After twenty minutes of searching, he finally spotted a girl who looked like her waiting in line for the Wonder Wheel. But she was thirty yards away, and with his blurry vision he couldn’t be sure. She was wearing a dark sack-like skirt and a white
hijab
. And she was in a separate line for girls. David called out to her, but she didn’t hear him through the milling crowd and ride noises. He was feeling dizzy and weak from the warmth of the day and the crowd closing in on him. He tried to maneuver through with his cane, but his progress was slow and painful. He hoped he wouldn’t collapse.

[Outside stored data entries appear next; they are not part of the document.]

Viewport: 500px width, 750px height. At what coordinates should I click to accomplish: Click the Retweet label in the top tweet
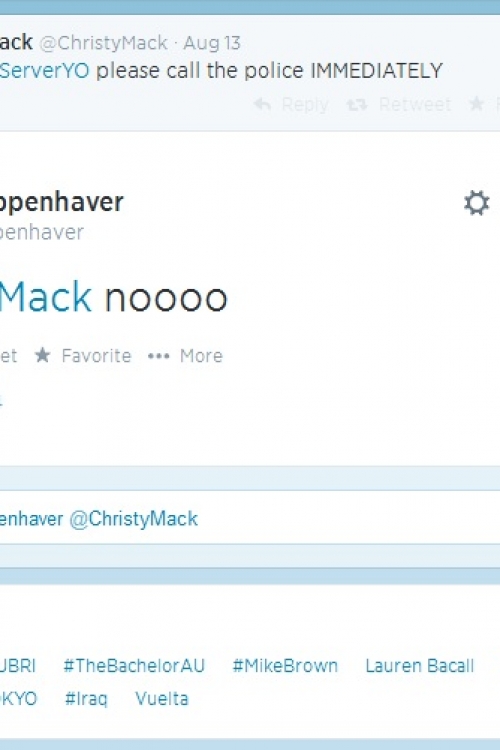tap(415, 104)
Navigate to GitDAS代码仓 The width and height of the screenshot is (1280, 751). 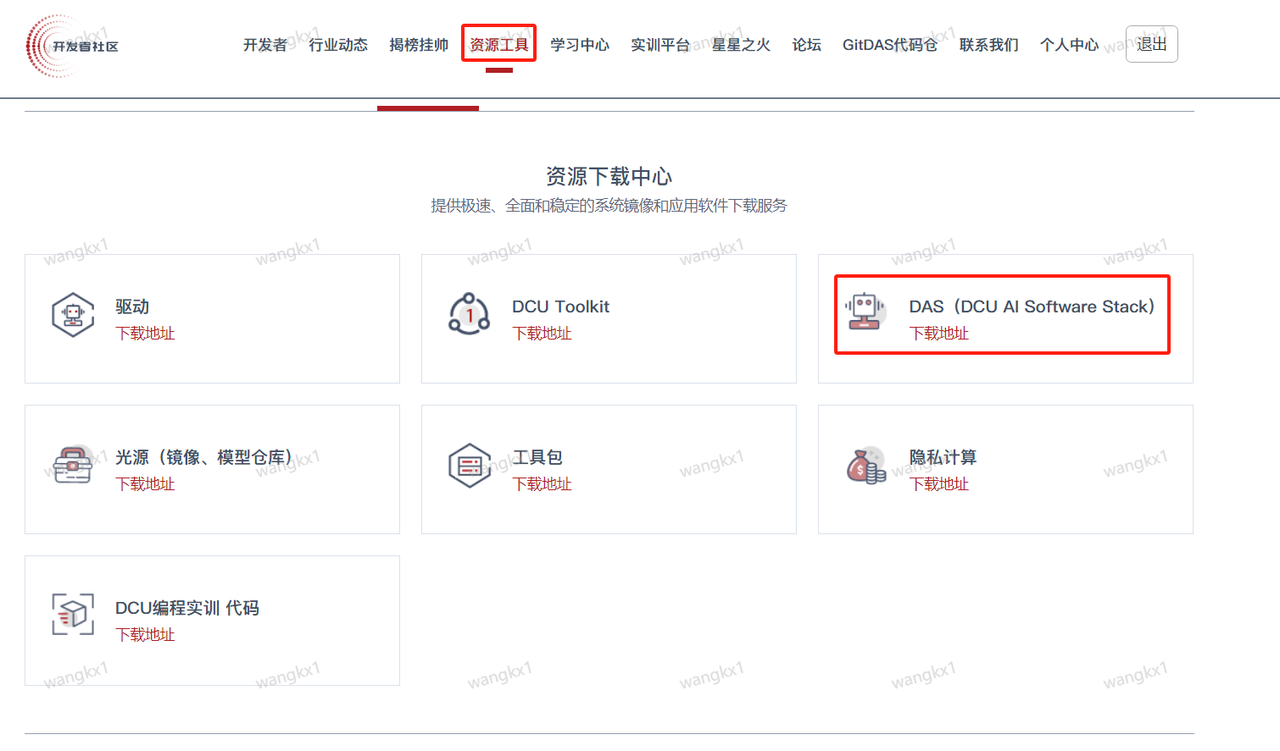(890, 45)
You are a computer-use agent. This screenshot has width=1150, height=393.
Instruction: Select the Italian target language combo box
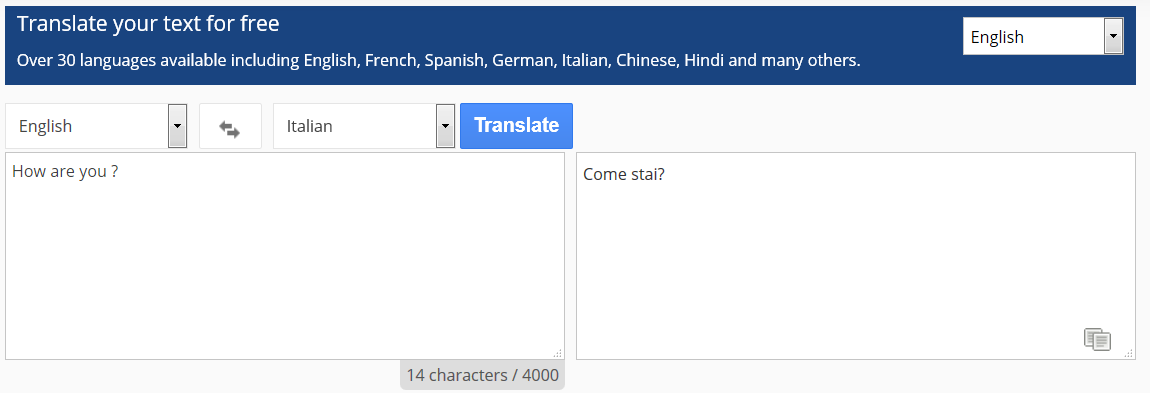(x=365, y=126)
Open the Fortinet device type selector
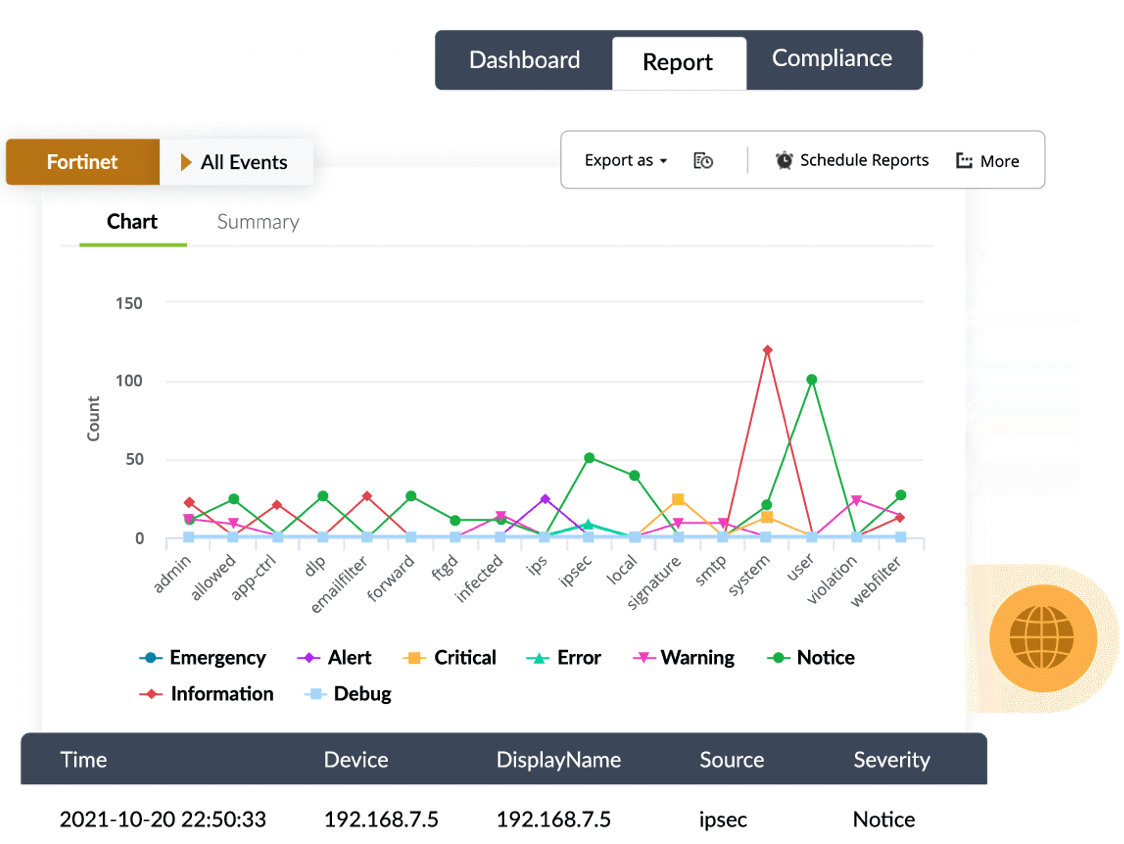 pyautogui.click(x=82, y=162)
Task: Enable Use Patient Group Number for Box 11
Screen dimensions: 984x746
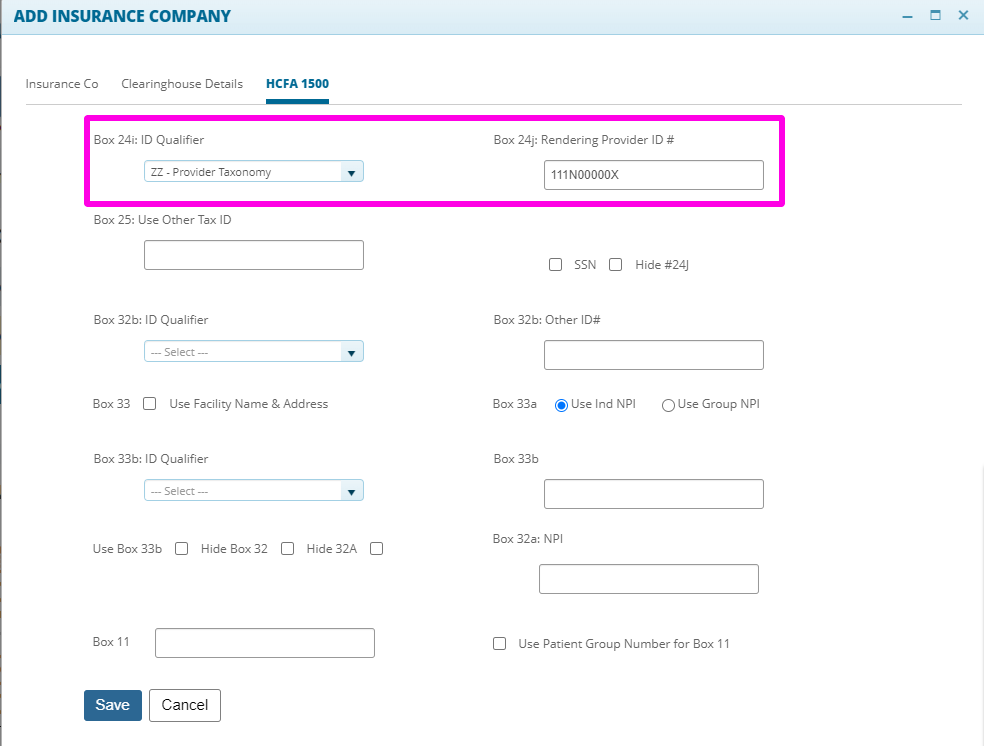Action: (x=499, y=643)
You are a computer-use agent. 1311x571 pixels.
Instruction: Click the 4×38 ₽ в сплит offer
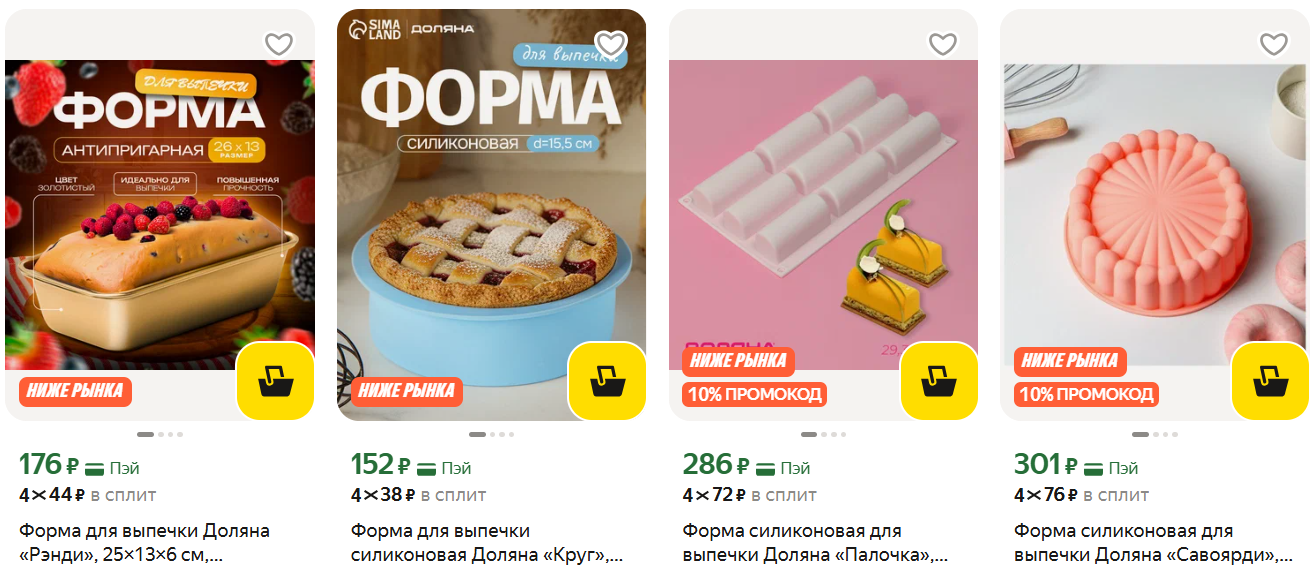tap(418, 494)
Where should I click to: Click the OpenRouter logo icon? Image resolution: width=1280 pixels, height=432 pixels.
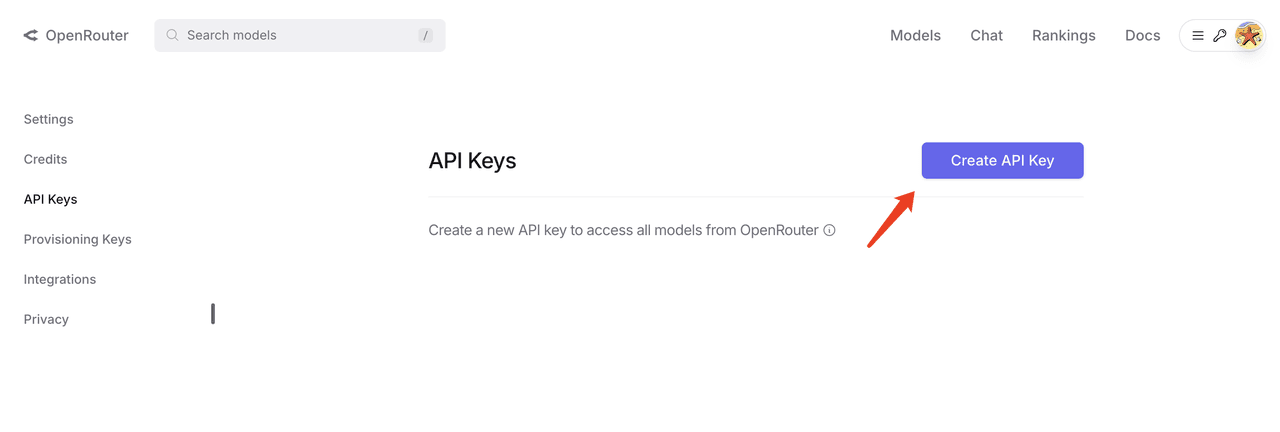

He made his way past a souvenir stand and saw the girl smooth down the back of her
hijab
, leaving a little handprint. Was it Elizabeth or wasn’t it? He stopped and called out to her, and then suddenly realized that if it was her she might have changed radically these past few months. The
hijab
and the sack of a skirt. The separate line for girls. It dawned on him that she might be doing penance for everything that had gone wrong.
He wanted to tell her it was all right, that she shouldn’t blame herself. But maybe he couldn’t reach her anymore. Religion had come into her life. Something else was pushing her forward. The Wonder Wheel stopped and the line of girls waiting to get on it moved.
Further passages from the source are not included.